Обсуждение: [BUGS] BUG #14471: PostgreSQL 9.6 "NOT IN" in select causes crash with"ERROR: unknown error"
[BUGS] BUG #14471: PostgreSQL 9.6 "NOT IN" in select causes crash with"ERROR: unknown error"
От
josef.machytka@gmail.com
Дата:
The following bug has been logged on the website: Bug reference: 14471 Logged by: Josef Machytka Email address: josef.machytka@gmail.com PostgreSQL version: 9.6.1 Operating system: Debian jessie Description: I checked stackoverflow and I found several questions complaining about problems with "NOT IN" causing problems in selects. Looks like PostgreSQL 9.6 now very probably has some bug connected with "NOT IN" command. We have select which actually crashes after several hours (!) of run with message "ERROR: unknown error". Although according to explain plan it should be done in ~40 minutes. It is also possible that problem happens only when working with partitioned tables. We have several sets of partitioned tables. Partitions are by months - data are used for billing calculations. Our select which crashes pg 9.6 is like this: select <some columns> from table_1_partition t1 inner join table_2 t2 --also partitioned table on .... where (t1.col1, t2.col1, t1.col2) NOT IN (select col1, col2, col3 from table_3 --also partitioned table group by col1, col2, col3) When I remove NOT IN part everything works OK. Of course I replaced this problematic part with NOT EXISTS construct. But "unknown error" crash with "NOT IN" command is very unfortunate. -- Sent via pgsql-bugs mailing list (pgsql-bugs@postgresql.org) To make changes to your subscription: http://www.postgresql.org/mailpref/pgsql-bugs
josef.machytka@gmail.com writes: > Looks like PostgreSQL 9.6 now very probably has some bug connected with "NOT > IN" command. We have select which actually crashes after several hours (!) > of run with message "ERROR: unknown error". Although according to explain > plan it should be done in ~40 minutes. This is an interesting report, but without enough information to replicate the problem, we're unlikely to be able to help you. A fragment of a query, with zero information about the underlying tables, is far from enough. The only occurrences of the string "unknown error" that I can find in the source code are in dblink and postgres_fdw (both reflecting cases where the remote server did not return an error message, itself a "shouldn't happen" situation). If you were using either, you didn't say so; but if you were, maybe taking a look in the remote server's log would be useful. regards, tom lane -- Sent via pgsql-bugs mailing list (pgsql-bugs@postgresql.org) To make changes to your subscription: http://www.postgresql.org/mailpref/pgsql-bugs
Re: [BUGS] BUG #14471: PostgreSQL 9.6 "NOT IN" in select causes crashwith "ERROR: unknown error"
От
Josef Machytka
Дата:
Yes, I am sorry, dblink is involved - I just did not see it as significant.

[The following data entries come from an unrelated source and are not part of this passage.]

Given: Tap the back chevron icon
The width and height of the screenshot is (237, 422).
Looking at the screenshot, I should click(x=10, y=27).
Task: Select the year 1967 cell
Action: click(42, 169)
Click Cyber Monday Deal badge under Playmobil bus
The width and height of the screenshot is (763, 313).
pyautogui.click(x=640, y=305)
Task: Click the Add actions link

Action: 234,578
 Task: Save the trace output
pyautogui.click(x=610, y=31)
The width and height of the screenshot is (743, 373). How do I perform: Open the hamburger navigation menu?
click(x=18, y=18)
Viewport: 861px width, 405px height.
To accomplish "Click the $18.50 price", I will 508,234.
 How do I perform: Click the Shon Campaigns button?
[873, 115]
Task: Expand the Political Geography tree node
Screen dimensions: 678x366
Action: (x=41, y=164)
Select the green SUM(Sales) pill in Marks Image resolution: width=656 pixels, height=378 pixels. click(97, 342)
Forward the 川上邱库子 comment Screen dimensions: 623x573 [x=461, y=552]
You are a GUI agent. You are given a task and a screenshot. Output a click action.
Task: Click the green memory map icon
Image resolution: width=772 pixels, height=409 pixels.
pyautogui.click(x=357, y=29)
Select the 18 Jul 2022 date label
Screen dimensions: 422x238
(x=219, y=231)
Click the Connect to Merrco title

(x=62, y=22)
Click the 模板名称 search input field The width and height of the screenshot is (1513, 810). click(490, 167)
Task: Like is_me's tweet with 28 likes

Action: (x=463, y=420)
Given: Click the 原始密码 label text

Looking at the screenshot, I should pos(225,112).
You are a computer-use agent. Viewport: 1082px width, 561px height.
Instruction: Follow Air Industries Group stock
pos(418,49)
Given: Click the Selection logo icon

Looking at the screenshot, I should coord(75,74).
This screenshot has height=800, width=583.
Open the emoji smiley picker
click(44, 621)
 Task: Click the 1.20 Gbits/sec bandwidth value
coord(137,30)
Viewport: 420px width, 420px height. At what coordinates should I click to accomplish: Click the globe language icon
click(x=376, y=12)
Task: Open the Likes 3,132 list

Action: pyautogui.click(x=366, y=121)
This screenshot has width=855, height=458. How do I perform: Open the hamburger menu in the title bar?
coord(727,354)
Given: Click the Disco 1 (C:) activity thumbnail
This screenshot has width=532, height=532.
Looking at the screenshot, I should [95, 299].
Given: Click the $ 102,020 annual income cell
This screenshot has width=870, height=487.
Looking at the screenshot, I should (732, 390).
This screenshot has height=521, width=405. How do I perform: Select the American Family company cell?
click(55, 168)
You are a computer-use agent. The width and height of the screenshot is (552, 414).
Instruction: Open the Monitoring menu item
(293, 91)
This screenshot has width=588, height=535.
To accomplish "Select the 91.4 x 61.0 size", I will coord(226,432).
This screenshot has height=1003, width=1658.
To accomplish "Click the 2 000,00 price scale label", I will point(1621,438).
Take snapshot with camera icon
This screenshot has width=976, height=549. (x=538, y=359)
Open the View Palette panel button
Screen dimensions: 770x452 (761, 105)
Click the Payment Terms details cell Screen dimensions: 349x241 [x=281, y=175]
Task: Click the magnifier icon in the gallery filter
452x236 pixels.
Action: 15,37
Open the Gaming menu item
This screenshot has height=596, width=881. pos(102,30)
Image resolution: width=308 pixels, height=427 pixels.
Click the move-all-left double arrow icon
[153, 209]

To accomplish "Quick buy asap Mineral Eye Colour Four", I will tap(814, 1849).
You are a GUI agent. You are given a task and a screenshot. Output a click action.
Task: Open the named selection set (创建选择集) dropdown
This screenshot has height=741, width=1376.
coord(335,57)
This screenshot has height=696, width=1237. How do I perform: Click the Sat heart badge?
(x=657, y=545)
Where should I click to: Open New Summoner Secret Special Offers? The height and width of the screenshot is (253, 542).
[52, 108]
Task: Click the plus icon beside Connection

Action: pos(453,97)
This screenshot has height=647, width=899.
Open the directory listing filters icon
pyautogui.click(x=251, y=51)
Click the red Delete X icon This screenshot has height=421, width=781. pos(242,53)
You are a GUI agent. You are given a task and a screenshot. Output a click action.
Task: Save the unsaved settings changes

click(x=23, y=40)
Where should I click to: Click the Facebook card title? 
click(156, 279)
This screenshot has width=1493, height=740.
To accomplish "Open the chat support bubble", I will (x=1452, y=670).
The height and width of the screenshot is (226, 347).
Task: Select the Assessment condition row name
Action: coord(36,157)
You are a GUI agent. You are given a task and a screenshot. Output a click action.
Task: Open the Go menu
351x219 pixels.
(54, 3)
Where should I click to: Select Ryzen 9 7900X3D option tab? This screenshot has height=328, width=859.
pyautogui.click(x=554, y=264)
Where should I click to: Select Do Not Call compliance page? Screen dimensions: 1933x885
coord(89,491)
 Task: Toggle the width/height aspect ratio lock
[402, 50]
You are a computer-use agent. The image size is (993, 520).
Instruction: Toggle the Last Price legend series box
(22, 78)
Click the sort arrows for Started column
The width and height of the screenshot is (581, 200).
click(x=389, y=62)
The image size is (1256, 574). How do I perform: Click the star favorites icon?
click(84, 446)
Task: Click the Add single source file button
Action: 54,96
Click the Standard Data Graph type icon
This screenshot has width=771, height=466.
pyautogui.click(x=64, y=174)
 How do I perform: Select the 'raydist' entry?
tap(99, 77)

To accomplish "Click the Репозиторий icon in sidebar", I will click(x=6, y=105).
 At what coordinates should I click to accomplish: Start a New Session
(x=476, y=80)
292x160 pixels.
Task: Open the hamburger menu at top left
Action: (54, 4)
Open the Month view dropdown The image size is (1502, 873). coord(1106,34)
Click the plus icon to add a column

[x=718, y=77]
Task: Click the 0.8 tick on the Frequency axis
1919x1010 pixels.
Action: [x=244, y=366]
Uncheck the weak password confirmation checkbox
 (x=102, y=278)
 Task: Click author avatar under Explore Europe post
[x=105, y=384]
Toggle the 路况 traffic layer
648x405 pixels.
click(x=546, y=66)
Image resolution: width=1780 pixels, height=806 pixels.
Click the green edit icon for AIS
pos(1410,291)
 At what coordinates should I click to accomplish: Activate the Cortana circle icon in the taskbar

We start several processes in parallel to speed up whole billing calculation otherwise it would take 10+ hours to calculate everything in serial.
Ok, so at least "unknown error" is explained. We start several processes in parallel to speed up whole billing calculation otherwise it would take 10+ hours to calculate everything in serial.
But problem with "NOT IN" remains.
When I replaced "NOT IN" with "NOT EXISTS" query ended after ~3 hours without any problems. Even over dblink.
So it is not small task but also not something really big (we work with much more data when we calculate statistics from web metrics).
On 21 December 2016 at 16:26, Tom Lane <tgl@sss.pgh.pa.us> wrote:
josef.machytka@gmail.com writes:
> Looks like PostgreSQL 9.6 now very probably has some bug connected with "NOT
> IN" command. We have select which actually crashes after several hours (!)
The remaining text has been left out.